Wednesday, November 15, 2006

Borders Journal Archive3

11/8/06

Just write. Write anything that comes to your mind. I’m very anxious. I feel like there’s a knot in my stomach that is tightening its grip ever-so slowly. Soon it will squeeze so hard it will begin to bleed. In fact, I think it’s already bleeding. I can feel the acid in my stomach roil around as it feeds on the knot. And now for something different:
The leaves are blood-red against the sharp green of the lawn. They spray across the black-top of the parking lot. The wind blows and pushes them along the ground. It herds them like a bull man with a whip. Snapping above and beneath them and scaring them into motion. They move in jerking motions around the parking lot. Sometimes they move as one, sometimes they all move in different directions, but they always move. The wind won't let them rest. It won't leave them alone. I realize it's the first time I ever felt such menace from the wind, ever felt the leaves as being so helpless before. It makes me want to cry. As soon as I realize this, I am ashamed of myself. They are only leaves after all. And it is only the wind. But then why do I feel the wind's cold arms grab at me as if it's trying to take my soul with it? Why do I feel as if it's out for blood? Can a thing so transient and shapeless really be that harmful?

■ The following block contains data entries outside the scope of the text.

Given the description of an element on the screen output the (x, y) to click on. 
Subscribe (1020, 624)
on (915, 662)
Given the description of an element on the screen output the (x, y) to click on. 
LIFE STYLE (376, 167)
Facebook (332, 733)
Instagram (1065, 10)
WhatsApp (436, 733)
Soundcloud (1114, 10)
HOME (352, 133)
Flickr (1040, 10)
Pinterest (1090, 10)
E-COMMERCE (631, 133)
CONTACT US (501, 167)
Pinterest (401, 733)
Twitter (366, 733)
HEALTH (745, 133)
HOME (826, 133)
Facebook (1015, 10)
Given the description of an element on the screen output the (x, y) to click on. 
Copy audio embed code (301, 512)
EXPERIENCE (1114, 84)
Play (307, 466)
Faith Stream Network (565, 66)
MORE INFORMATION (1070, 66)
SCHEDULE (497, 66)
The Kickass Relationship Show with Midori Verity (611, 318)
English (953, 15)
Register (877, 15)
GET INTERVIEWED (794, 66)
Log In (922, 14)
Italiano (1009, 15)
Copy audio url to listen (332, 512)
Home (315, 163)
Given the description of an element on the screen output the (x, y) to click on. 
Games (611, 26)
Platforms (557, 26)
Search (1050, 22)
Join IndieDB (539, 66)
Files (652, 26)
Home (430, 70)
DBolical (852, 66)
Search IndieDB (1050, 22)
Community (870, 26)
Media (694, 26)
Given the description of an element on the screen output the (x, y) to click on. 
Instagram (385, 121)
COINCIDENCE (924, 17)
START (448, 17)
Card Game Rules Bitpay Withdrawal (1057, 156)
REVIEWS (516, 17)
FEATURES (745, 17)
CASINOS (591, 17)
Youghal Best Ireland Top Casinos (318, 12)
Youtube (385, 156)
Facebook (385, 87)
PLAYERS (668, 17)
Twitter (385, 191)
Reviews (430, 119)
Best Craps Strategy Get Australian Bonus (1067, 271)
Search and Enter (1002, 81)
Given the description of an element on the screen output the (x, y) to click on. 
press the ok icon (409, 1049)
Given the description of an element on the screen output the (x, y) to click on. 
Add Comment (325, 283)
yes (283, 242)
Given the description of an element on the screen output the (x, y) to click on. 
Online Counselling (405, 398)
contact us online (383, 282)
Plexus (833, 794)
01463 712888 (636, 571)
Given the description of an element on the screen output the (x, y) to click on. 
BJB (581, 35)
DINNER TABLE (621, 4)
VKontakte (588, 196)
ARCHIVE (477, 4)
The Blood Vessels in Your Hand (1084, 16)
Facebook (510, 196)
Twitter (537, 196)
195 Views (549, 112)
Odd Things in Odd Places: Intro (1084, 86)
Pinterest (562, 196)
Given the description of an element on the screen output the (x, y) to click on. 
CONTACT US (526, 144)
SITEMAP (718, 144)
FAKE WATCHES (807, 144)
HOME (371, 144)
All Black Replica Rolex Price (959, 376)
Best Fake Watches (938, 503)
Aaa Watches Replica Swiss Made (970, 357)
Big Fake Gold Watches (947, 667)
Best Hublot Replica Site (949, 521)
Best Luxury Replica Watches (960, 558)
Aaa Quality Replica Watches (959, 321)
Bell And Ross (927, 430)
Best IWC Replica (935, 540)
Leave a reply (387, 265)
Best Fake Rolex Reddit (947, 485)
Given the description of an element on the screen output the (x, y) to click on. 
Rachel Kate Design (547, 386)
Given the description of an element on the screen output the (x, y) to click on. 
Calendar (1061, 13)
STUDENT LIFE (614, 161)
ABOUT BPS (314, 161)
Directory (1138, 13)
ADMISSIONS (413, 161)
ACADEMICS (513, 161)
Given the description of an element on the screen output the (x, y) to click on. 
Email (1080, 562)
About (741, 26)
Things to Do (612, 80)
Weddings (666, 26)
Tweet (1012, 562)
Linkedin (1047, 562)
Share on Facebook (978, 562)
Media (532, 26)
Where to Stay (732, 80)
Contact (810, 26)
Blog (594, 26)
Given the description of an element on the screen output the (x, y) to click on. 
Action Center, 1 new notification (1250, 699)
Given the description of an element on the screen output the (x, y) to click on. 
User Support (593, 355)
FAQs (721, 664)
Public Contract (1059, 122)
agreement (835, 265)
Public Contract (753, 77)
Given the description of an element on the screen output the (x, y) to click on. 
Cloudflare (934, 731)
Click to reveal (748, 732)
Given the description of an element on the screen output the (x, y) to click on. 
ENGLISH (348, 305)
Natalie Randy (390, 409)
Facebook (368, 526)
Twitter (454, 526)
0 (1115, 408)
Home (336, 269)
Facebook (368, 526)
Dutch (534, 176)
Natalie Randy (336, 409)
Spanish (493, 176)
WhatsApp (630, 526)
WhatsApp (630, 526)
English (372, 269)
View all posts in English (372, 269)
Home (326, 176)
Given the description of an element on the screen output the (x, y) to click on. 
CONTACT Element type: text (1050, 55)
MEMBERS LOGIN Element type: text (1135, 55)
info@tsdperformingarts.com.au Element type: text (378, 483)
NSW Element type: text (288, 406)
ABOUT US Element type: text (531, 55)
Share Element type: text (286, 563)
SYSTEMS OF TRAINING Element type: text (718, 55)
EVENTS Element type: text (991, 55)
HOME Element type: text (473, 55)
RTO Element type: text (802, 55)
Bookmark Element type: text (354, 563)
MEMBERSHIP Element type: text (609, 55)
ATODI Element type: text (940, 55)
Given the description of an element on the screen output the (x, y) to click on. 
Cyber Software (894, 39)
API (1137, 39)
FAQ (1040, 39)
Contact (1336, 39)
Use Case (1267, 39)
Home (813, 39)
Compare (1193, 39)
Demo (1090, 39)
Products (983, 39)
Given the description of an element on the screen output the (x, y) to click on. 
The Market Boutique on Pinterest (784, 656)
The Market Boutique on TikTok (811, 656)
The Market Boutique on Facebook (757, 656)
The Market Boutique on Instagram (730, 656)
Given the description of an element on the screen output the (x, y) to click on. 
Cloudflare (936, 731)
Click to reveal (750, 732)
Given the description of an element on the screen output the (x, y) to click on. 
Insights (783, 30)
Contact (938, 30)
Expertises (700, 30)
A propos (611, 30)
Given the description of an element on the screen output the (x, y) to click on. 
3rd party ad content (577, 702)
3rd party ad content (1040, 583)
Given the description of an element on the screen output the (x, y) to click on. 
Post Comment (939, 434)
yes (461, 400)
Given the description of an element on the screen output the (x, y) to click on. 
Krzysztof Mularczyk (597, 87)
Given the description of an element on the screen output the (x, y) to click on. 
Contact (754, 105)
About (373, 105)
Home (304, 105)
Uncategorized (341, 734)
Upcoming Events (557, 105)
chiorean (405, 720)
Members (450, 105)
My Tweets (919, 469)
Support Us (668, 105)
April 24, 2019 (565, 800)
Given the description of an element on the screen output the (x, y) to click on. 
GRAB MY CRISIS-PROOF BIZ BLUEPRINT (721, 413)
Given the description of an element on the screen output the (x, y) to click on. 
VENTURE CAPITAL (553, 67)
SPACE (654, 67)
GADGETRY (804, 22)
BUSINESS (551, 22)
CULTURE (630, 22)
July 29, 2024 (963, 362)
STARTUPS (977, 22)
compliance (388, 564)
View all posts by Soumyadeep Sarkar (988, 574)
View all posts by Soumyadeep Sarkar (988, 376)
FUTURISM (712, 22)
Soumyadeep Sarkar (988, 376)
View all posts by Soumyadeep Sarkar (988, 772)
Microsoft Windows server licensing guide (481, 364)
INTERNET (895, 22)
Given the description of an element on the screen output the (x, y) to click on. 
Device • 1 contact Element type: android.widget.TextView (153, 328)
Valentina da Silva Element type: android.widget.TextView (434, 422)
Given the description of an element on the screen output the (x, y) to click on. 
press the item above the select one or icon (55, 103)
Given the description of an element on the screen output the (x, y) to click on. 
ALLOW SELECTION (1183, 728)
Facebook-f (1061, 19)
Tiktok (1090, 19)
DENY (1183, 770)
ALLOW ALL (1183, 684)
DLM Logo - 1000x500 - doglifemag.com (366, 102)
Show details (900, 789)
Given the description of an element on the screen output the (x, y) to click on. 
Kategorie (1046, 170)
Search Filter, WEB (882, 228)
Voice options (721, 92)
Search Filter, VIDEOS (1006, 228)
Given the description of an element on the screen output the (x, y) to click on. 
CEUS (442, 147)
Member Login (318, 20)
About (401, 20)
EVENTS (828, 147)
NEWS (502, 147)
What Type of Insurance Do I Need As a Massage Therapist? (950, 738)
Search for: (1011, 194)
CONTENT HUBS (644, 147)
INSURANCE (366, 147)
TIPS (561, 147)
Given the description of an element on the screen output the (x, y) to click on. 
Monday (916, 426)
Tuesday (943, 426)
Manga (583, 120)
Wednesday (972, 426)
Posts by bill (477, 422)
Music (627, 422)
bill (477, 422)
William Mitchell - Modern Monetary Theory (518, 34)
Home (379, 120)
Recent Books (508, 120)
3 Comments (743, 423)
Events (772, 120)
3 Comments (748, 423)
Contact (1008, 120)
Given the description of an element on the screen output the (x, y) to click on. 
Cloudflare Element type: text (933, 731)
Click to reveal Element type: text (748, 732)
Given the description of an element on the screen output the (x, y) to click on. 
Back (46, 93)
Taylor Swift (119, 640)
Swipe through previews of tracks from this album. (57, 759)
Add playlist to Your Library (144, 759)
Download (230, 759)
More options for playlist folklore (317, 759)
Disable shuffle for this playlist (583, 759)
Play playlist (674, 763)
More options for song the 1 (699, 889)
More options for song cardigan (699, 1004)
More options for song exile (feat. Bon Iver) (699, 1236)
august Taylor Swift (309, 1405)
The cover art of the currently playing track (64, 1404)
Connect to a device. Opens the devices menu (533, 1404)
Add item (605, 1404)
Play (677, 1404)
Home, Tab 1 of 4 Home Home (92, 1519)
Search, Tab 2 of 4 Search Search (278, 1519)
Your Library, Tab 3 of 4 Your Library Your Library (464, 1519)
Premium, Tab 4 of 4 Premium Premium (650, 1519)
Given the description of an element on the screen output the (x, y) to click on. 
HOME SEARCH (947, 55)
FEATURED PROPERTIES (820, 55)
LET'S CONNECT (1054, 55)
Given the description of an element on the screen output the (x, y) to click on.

That's when I remember the water from that night. I feel it's claws on my chest an neck and suddenly I can't breathe. I grasp my throat, pulling on it with my hands, hoping that it will somehow bring the oxygen back into my body. It helps a little I think, because I start to feel cool air in my lungs once more. I try to breathe deeply, remembering to count my breaths as the doctor instructed me. After a few moments, my heart rate is back to normal and I feel calm again. Yes, it's definitely possible to be harmful without having a shape, to be menacing and evil and out for blood. The water wanted to kill me. It would have succeeded too. If it weren't for him. The thought of him makes me warm from the inside. I hug myself to keep the warmth in, a gentle smile playing at the corners of my mouth. Yes, he would save me again if I were in danger, and he's nowhere around, so I must be ok. I begin to walk again at this thought. The angry wind is clutching at me still, and the blood-red leaves are screaming against the street as they pass me, but my courage has returned and I don't want to loose it before I'm out of danger. He will keep my safe. He has to.